We can estimate it by $$ \hat{\ell} = \frac1R \sum_{r=1}^R 1 \{ X_r^2 + Y_r^2 \le 1\} \,. $$

Can also use a bit of logic to figure out that

$$ \ell = \frac{\text{Area of a quadrant of the unit circle}}{\text{Area of the } [0,1]^2 \text{ square}} = \frac{\pi}{4} .$$

So, $$ \hat{\ell} \approx \ell = \frac{\pi}{4} \quad \Leftrightarrow \quad \pi \approx 4 \cdot \hat{\ell} .$$

$R$ $10^1$ $10^2$ $10^3$ $10^4$ $10^5$ $10^6$ $10^7$ $10^8$ $10^9$
# Digits Confident 0 0 0 2 2 2 3 4 4

Confidence intervals

Have CLT for $\hat{\ell}(R) = \frac1R \sum_{r=1}^R 1\{X^{(r)} > \gamma \}$ as $R\to\infty$:

$$ \sqrt{R} \bigl( \hat{\ell}(R) - \ell \bigr) \overset{\mathcal{D}}{\longrightarrow} \mathsf{Normal}(0, \sigma^2) $$

where $\sigma^2 = \mathbb{V}\mathrm{ar}( 1\{ X > \gamma \} ) = \mathbb{V}\mathrm{ar}( \hat{\ell}(1) )$.

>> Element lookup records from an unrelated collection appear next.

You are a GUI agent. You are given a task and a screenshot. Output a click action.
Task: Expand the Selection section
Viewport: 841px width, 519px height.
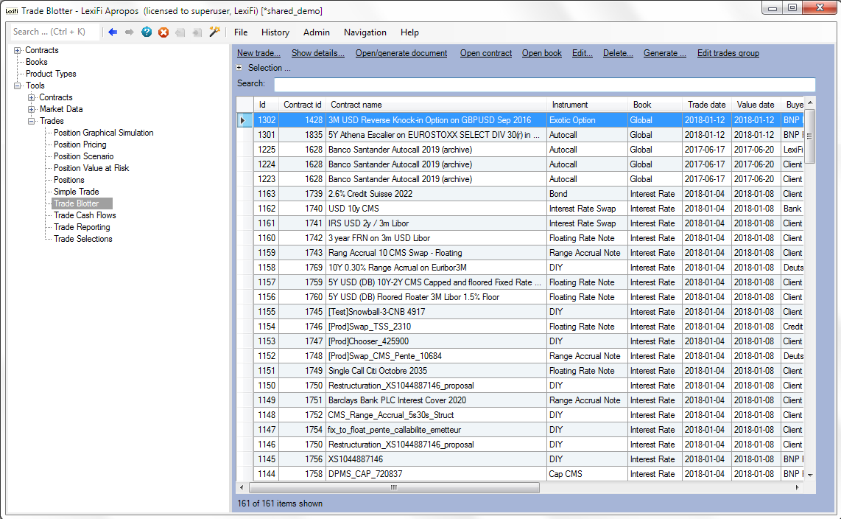point(239,68)
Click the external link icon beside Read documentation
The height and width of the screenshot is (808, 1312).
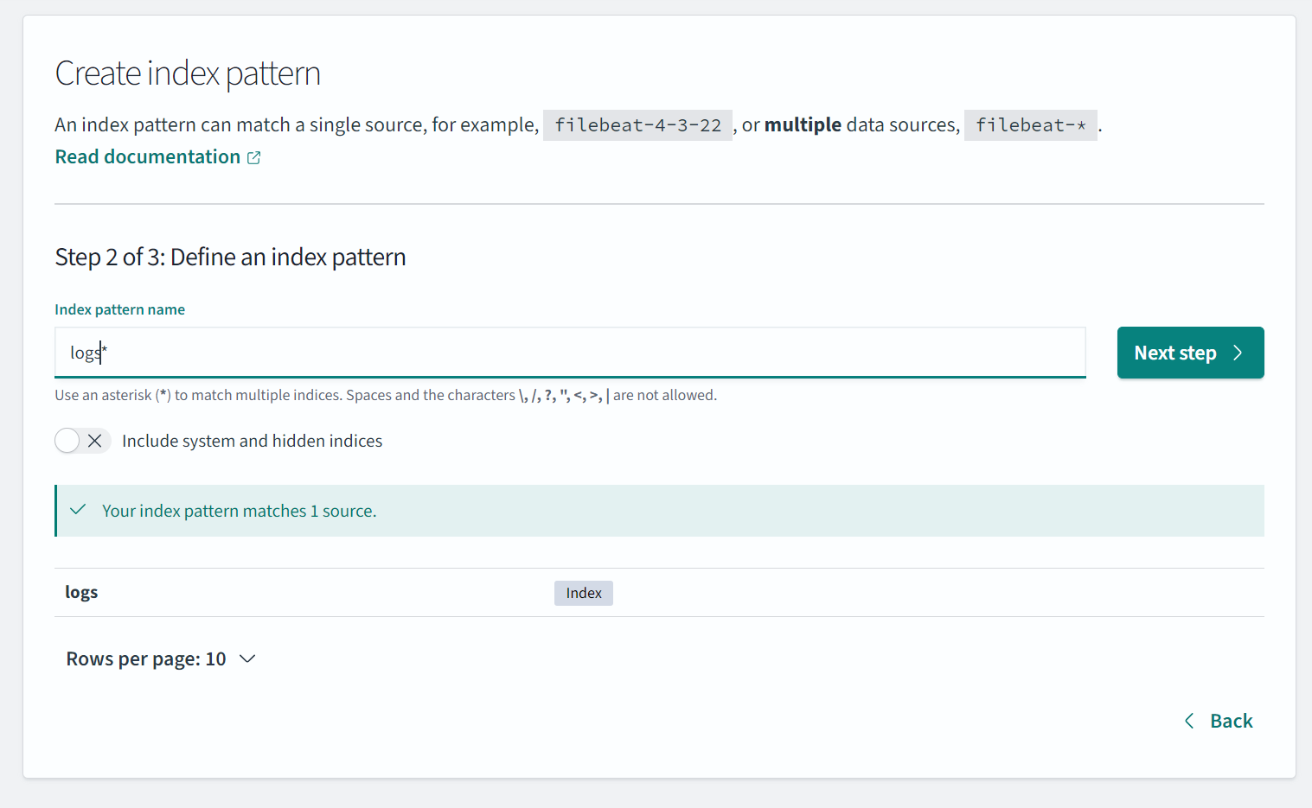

$$ \Rightarrow \hat{\ell}(R) \overset{\mathrm{approx.}}{\sim} \mathsf{Normal}\bigl(\ell, \frac{\sigma^2}{R}\bigr) .$$

So

$$ \hat{\ell}- q_{\alpha/2} \frac{\sigma}{\sqrt{R}} \le \ell \le \hat{\ell}+ q_{\alpha/2}\frac{\sigma}{\sqrt{R}} \quad \text{with probability } 1-\alpha , $$

where $q_{\alpha/2}$ is the quantile $\mathbb{P}(Z \le q_{\alpha/2}) = \frac{\alpha}{2}$ of $Z \sim \mathsf{Normal}(0,1)$. For $\alpha = 0.05$, we have $q_{\alpha/2} \approx 1.96$

Conclusions from confidence intervals

Great news, it performs the same regardless of dimension!

Terrible news, it takes a bazillion samples to make it accurate.